On Tue, Mar 1, 2022 at 3:38 PM Chris Murphy <lists@xxxxxxxxxxxxxxxxx> wrote:
>
> Summary----------
> Most all Fedora variants (except Cloud) have a GRUB menu entry
> containing the word "rescue". This kernel+initramfs pair are never
> updated for the life of a Fedora installation. And they quickly become
> stale as a Fedora installation ages. This kernel's modules are
> eventually deleted, and if selected at boot time, the typical user
> experience is a dracut shell.
>
> Basic background-------------
> (skip this section if you know how it works)
> During a new installation, a single kernel version is installed. e.g.
>
> vmlinuz-5.17.0-0.rc4.96.fc36.x86_64 which is then duplicated as e.g.
> vmlinuz-0-rescue-3a86878de5d649a983916543ece7bb7e.
>
> Each of those (identical) kernels has an initramfs file:
>
> initramfs-5.17.0-0.rc4.96.fc36.x86_64.img
> initramfs-0-rescue-3a86878de5d649a983916543ece7bb7e.img
>
> The sole difference is the first one is a smaller host-only initramfs,
> the second one is a larger no host-only initramfs created with `dracut
> -N`. The bigger one just contains a bunch of extra kernel modules and
> dracut scripts, ostensibly to make it more likely to boot a system
> with some change in hardware that the host-only initramfs doesn't
> contain. The size of this rescue initramfs is around 100 MiB, with the
> common day to day "host only" initramfs being around 33 MiB. [1]
>
> As the system is updated, additional kernel versions are installed.
> dnf.conf contains installonly_limit=3, which results in a maximum of
> three kernel versions being installed at a time. Once a fourth kernel
> is installed, the first kernel and its modules are removed from
> /usr/lib/modules. The rescue kernel+initramfs pair are never updated
> or upgraded, even during system upgrades.
>
> Observations------------
> This has been discussed by the Workstation working group [2] but since
> this functionality is present in all of Fedora, we're moving the
> discussion for greater visibility.
>
> There's two separate complaints, if you will: (a) that the
> kernel+initramfs pair are never update or upgraded for the life of the
> installation; and (b) that even during one release cycle, the user
> experience when booting the rescue entry, changes, i.e. when the
> matching /usr/lib/modules for the rescue entry are present early on,
> you do get a full runtime behavior, you will get to a graphical
> environment. But then once the version matched /usr/lib/modules are
> removed, you get a completely different behavior when booting the
> rescue entry.
>
> An important note from that ticket from Justin Forbes, the Fedora
> kernel maintainer: " Remember, the only real purpose of the rescue
> kernel is to get your system out of something completely unusable. It
> isn't meant to be a full runtime."
>
>
> Questions------------
>
> * Considering the very narrow purpose of the entry, maybe the current
> behavior is adequate?
>
> * Does the rescue entry reliably get users to a dracut prompt, rather
> than indefinite hang? I don't know whether it does.

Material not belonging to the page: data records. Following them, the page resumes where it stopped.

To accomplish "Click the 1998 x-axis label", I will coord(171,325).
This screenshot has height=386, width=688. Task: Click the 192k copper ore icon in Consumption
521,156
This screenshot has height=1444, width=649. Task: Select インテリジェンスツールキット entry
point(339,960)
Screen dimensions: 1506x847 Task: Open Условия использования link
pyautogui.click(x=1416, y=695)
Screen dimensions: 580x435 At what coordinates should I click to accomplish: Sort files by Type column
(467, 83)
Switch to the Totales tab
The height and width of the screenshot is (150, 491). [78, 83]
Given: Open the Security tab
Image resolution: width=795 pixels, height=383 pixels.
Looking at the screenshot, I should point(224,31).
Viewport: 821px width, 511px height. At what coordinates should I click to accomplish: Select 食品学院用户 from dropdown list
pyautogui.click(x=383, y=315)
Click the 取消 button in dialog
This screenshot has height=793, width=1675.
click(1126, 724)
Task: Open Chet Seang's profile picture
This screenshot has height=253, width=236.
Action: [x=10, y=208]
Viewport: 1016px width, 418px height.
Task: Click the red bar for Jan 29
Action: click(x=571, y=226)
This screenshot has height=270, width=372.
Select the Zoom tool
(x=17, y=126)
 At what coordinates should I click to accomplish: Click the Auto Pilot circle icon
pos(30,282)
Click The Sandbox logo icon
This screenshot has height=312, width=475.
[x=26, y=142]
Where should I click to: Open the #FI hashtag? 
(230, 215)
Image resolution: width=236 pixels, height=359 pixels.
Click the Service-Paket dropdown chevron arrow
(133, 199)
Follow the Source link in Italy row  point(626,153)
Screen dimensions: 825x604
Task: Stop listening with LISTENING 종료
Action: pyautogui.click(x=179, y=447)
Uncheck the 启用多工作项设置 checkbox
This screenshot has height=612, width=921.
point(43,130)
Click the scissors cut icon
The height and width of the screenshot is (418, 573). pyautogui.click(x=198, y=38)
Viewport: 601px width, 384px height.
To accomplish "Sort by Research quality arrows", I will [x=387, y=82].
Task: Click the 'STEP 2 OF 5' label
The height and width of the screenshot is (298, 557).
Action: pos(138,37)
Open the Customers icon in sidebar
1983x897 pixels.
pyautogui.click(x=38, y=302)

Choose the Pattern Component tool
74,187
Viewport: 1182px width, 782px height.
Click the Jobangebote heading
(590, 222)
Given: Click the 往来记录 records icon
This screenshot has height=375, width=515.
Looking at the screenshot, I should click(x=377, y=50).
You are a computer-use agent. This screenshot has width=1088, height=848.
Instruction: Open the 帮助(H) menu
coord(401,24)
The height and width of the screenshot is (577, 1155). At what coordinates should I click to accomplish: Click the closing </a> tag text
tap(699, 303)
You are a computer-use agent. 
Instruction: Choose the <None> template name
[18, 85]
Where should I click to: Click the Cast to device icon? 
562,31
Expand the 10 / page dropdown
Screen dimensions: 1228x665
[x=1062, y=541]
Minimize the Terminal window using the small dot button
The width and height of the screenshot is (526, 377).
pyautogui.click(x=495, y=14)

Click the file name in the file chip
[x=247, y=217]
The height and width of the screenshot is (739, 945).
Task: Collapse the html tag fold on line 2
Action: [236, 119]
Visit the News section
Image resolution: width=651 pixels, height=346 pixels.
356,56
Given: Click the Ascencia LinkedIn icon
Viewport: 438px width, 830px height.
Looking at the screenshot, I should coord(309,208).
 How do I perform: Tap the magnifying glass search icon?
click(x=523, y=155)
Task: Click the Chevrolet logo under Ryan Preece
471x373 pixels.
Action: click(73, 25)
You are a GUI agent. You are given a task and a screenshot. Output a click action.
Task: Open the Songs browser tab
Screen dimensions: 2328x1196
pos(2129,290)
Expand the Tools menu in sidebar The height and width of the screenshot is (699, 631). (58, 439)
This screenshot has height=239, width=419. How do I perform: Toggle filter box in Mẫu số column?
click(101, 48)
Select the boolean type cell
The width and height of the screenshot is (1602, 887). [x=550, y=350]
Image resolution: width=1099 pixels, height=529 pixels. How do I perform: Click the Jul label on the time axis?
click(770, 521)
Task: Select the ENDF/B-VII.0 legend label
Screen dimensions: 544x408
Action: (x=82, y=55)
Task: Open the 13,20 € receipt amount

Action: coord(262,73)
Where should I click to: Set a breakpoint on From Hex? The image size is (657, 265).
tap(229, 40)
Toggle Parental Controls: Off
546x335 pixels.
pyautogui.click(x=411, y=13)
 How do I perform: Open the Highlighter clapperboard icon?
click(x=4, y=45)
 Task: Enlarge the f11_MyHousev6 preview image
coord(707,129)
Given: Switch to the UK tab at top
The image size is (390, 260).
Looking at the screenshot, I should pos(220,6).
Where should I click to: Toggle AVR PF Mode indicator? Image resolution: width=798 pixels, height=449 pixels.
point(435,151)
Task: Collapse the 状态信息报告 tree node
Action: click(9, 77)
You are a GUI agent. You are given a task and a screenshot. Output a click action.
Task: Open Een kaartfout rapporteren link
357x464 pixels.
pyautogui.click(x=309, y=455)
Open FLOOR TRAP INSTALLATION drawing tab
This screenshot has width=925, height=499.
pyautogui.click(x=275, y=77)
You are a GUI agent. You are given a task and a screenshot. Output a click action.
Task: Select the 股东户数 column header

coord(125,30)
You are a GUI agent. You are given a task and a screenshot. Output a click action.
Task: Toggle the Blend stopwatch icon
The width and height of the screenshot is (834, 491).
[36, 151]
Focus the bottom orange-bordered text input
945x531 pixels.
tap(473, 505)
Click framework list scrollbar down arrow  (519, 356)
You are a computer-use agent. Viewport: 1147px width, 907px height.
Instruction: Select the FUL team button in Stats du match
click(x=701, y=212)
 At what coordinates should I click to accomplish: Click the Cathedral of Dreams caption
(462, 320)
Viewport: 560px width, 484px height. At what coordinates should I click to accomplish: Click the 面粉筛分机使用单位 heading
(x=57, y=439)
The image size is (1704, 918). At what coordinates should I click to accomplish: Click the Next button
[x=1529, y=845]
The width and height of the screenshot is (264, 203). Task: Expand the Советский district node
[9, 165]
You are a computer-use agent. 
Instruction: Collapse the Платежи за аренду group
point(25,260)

I am surprised that the rescue kernel would give an indefinite hang or
even just a dracut prompt within a release. I understand that people
who constantly upgrade may have a very old rescue kernel, which
doesn't natively support the things that current installs do and could
have issues, but you should be able to reliably boot to terminal with
network support from the rescue.  That starts to fall apart if you did
things like install a system on a very old release, and after a few
years of upgrades still have the same rescue kernel, and in the
meantime added new hardware, or converted a filesystem to btrfs, which
wasn't built in before it was a default for some editions.  It is my
opinion that the purpose of the rescue kernel is to get you into
console access with the network so that you can fix whatever issue
made you boot the rescue to begin with, no more, no less.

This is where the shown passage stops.